What you will have to do is to create two trees. One could be an ordinary balanced tree (like a red-black tree) to hold references to your objects with key/value pairs. You could search on the key and get the corresponding value in O(log n); insertion and deletion would also be O(log n). In addition, nodes in this first tree would hold references to nodes in the second tree (below).

The second tree would also hold references to nodes in the first tree, but it would be an order statistic tree as in the discussion above. Insertions would always place new items at the right end of the tree.

An insert operation into this data structure would be an ordinary insert into the first tree by key, an insert into the right side of the order statistic tree, and the references in each inserted node would be updated to point to the appropriate location in the other tree.
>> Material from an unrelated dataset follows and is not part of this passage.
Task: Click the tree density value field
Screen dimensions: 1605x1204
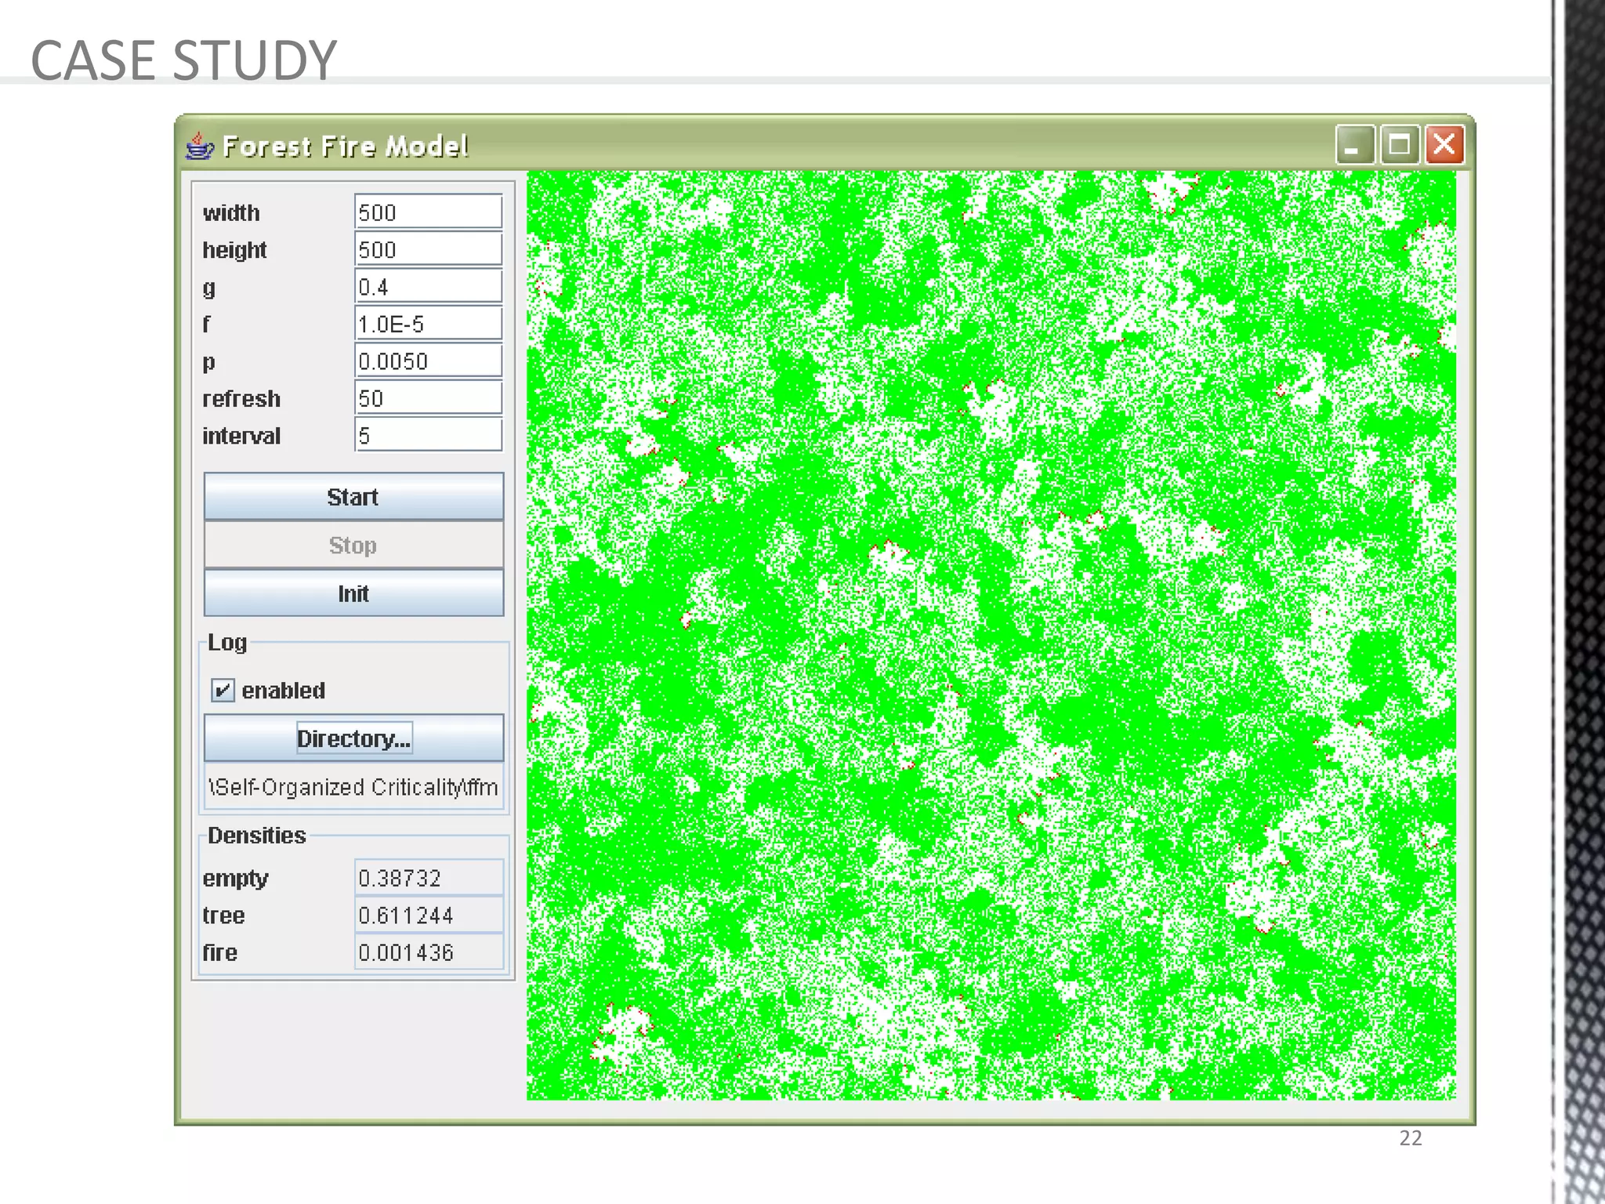Action: click(428, 916)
A search operation could be done on the first tree for a given key in O(log n), which would return the appropriate value, and following a reference to the other tree, could be used to find the "order statistic" of the node in the second tree in O(log n) time by traversing up the tree to the root and performing a simple calculation.

A search operation could be done on the second tree in O(log n) time for the kth position in the queue, returning a reference to the second tree, which could be dereferenced to obtain the associated key/value pair.

Deletion in either tree would be preceded by deferencing the reference to the other tree, then deletion of the node in the first tree, followed by deletion of the corresponding node in the other tree, both O(log n) operations.

I think that's it. Everything can be done in O(log n) time. There is a minor cost in space for the second tree, but it just contains references; space is still O(n).

Does that work?